### TASK INSTRUCTIONS
Copy each line below exactly.
== RECORDED INFORMATION
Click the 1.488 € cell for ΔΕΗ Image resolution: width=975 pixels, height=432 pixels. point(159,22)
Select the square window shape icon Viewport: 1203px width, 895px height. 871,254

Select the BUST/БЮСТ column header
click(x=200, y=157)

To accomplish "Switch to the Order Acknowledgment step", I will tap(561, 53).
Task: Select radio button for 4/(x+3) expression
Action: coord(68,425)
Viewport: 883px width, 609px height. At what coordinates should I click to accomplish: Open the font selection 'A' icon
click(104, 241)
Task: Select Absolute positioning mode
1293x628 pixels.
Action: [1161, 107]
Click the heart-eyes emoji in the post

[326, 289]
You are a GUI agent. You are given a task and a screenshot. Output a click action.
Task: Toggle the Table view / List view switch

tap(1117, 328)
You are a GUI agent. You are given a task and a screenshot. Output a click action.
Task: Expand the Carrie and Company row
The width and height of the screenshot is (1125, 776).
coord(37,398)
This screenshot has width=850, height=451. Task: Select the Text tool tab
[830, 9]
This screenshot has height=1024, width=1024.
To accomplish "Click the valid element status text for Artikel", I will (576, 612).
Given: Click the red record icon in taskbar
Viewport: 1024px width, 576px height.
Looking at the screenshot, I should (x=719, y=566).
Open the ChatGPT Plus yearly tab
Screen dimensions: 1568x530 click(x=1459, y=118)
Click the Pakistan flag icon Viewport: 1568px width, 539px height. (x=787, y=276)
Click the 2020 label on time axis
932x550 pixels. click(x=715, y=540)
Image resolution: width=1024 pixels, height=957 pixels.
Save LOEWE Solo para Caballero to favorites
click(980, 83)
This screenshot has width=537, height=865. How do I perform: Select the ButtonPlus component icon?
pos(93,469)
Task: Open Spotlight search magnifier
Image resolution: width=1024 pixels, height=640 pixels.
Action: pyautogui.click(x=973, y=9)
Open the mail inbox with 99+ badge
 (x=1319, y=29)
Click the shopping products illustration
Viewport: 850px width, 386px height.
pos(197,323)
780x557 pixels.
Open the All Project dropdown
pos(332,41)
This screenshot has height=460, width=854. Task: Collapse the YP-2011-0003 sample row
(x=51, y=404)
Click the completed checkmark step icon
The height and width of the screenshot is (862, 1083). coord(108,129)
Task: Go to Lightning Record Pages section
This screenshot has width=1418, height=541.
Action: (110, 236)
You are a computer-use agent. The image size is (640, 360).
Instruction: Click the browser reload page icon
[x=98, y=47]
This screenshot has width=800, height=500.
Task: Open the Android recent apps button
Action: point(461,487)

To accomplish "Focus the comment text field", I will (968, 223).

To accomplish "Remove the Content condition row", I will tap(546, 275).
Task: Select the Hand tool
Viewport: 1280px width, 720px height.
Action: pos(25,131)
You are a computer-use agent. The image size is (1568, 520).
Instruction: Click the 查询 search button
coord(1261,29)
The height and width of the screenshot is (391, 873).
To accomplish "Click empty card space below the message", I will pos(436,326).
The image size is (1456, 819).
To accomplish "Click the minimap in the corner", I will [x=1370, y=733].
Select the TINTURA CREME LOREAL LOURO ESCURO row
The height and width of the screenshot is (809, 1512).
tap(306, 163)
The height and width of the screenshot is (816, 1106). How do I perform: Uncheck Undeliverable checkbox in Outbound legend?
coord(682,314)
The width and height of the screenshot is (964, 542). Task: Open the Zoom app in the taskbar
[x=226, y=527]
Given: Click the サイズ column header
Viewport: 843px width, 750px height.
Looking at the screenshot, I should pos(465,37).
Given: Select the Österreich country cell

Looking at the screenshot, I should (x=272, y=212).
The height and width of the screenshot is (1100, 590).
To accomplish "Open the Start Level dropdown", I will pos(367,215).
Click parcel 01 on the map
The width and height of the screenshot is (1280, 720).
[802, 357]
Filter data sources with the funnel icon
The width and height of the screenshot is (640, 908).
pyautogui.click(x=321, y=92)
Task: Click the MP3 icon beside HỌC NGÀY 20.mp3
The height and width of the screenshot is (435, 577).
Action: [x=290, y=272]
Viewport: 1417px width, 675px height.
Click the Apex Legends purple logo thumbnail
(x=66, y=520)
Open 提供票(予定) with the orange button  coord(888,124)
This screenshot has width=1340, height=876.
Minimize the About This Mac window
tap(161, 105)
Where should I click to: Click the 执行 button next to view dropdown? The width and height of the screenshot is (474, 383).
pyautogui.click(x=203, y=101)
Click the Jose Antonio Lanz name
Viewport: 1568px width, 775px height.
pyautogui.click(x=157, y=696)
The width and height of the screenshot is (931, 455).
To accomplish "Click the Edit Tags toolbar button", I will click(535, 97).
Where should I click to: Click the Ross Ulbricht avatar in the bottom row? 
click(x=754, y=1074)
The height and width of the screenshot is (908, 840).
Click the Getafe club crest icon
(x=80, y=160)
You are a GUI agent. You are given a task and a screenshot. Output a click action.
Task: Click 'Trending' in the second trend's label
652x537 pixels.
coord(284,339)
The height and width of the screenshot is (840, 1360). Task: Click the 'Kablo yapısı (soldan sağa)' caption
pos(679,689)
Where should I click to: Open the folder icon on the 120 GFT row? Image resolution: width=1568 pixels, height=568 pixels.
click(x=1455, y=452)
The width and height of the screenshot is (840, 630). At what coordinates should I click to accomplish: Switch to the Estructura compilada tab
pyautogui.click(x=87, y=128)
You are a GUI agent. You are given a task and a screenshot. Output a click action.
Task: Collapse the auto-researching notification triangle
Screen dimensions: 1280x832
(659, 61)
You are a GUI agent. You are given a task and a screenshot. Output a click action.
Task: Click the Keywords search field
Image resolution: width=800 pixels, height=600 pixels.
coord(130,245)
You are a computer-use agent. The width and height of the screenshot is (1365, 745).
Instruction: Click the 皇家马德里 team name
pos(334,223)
====
### RESPONSE TO THE TASK
Click the 1.488 € cell for ΔΕΗ Image resolution: width=975 pixels, height=432 pixels. point(159,22)
Select the square window shape icon Viewport: 1203px width, 895px height. 871,254

Select the BUST/БЮСТ column header
click(x=200, y=157)

To accomplish "Switch to the Order Acknowledgment step", I will tap(561, 53).
Task: Select radio button for 4/(x+3) expression
Action: coord(68,425)
Viewport: 883px width, 609px height. At what coordinates should I click to accomplish: Open the font selection 'A' icon
click(104, 241)
Task: Select Absolute positioning mode
1293x628 pixels.
Action: [1161, 107]
Click the heart-eyes emoji in the post

[326, 289]
You are a GUI agent. You are given a task and a screenshot. Output a click action.
Task: Toggle the Table view / List view switch

tap(1117, 328)
You are a GUI agent. You are given a task and a screenshot. Output a click action.
Task: Expand the Carrie and Company row
The width and height of the screenshot is (1125, 776).
coord(37,398)
This screenshot has width=850, height=451. Task: Select the Text tool tab
[830, 9]
This screenshot has height=1024, width=1024.
To accomplish "Click the valid element status text for Artikel", I will (576, 612).
Given: Click the red record icon in taskbar
Viewport: 1024px width, 576px height.
Looking at the screenshot, I should (x=719, y=566).
Open the ChatGPT Plus yearly tab
Screen dimensions: 1568x530 click(x=1459, y=118)
Click the Pakistan flag icon Viewport: 1568px width, 539px height. (x=787, y=276)
Click the 2020 label on time axis
932x550 pixels. click(x=715, y=540)
Image resolution: width=1024 pixels, height=957 pixels.
Save LOEWE Solo para Caballero to favorites
click(980, 83)
This screenshot has width=537, height=865. How do I perform: Select the ButtonPlus component icon?
pos(93,469)
Task: Open Spotlight search magnifier
Image resolution: width=1024 pixels, height=640 pixels.
Action: pyautogui.click(x=973, y=9)
Open the mail inbox with 99+ badge
 (x=1319, y=29)
Click the shopping products illustration
Viewport: 850px width, 386px height.
pos(197,323)
780x557 pixels.
Open the All Project dropdown
pos(332,41)
This screenshot has height=460, width=854. Task: Collapse the YP-2011-0003 sample row
(x=51, y=404)
Click the completed checkmark step icon
The height and width of the screenshot is (862, 1083). coord(108,129)
Task: Go to Lightning Record Pages section
This screenshot has width=1418, height=541.
Action: (110, 236)
You are a computer-use agent. The image size is (640, 360).
Instruction: Click the browser reload page icon
[x=98, y=47]
This screenshot has width=800, height=500.
Task: Open the Android recent apps button
Action: point(461,487)

To accomplish "Focus the comment text field", I will (968, 223).

To accomplish "Remove the Content condition row", I will tap(546, 275).
Task: Select the Hand tool
Viewport: 1280px width, 720px height.
Action: pos(25,131)
You are a computer-use agent. The image size is (1568, 520).
Instruction: Click the 查询 search button
coord(1261,29)
The height and width of the screenshot is (391, 873).
To accomplish "Click empty card space below the message", I will pos(436,326).
The image size is (1456, 819).
To accomplish "Click the minimap in the corner", I will [x=1370, y=733].
Select the TINTURA CREME LOREAL LOURO ESCURO row
The height and width of the screenshot is (809, 1512).
tap(306, 163)
The height and width of the screenshot is (816, 1106). How do I perform: Uncheck Undeliverable checkbox in Outbound legend?
coord(682,314)
The width and height of the screenshot is (964, 542). Task: Open the Zoom app in the taskbar
[x=226, y=527]
Given: Click the サイズ column header
Viewport: 843px width, 750px height.
Looking at the screenshot, I should pos(465,37).
Given: Select the Österreich country cell

Looking at the screenshot, I should (x=272, y=212).
The height and width of the screenshot is (1100, 590).
To accomplish "Open the Start Level dropdown", I will pos(367,215).
Click parcel 01 on the map
The width and height of the screenshot is (1280, 720).
[802, 357]
Filter data sources with the funnel icon
The width and height of the screenshot is (640, 908).
pyautogui.click(x=321, y=92)
Task: Click the MP3 icon beside HỌC NGÀY 20.mp3
The height and width of the screenshot is (435, 577).
Action: [x=290, y=272]
Viewport: 1417px width, 675px height.
Click the Apex Legends purple logo thumbnail
(x=66, y=520)
Open 提供票(予定) with the orange button  coord(888,124)
This screenshot has width=1340, height=876.
Minimize the About This Mac window
tap(161, 105)
Where should I click to: Click the 执行 button next to view dropdown? The width and height of the screenshot is (474, 383).
pyautogui.click(x=203, y=101)
Click the Jose Antonio Lanz name
Viewport: 1568px width, 775px height.
pyautogui.click(x=157, y=696)
The width and height of the screenshot is (931, 455).
To accomplish "Click the Edit Tags toolbar button", I will click(535, 97).
Where should I click to: Click the Ross Ulbricht avatar in the bottom row? 
click(x=754, y=1074)
The height and width of the screenshot is (908, 840).
Click the Getafe club crest icon
(x=80, y=160)
You are a GUI agent. You are given a task and a screenshot. Output a click action.
Task: Click 'Trending' in the second trend's label
652x537 pixels.
coord(284,339)
The height and width of the screenshot is (840, 1360). Task: Click the 'Kablo yapısı (soldan sağa)' caption
pos(679,689)
Where should I click to: Open the folder icon on the 120 GFT row? Image resolution: width=1568 pixels, height=568 pixels.
click(x=1455, y=452)
The width and height of the screenshot is (840, 630). At what coordinates should I click to accomplish: Switch to the Estructura compilada tab
pyautogui.click(x=87, y=128)
You are a GUI agent. You are given a task and a screenshot. Output a click action.
Task: Collapse the auto-researching notification triangle
Screen dimensions: 1280x832
(659, 61)
You are a GUI agent. You are given a task and a screenshot. Output a click action.
Task: Click the Keywords search field
Image resolution: width=800 pixels, height=600 pixels.
coord(130,245)
You are a computer-use agent. The width and height of the screenshot is (1365, 745).
Instruction: Click the 皇家马德里 team name
pos(334,223)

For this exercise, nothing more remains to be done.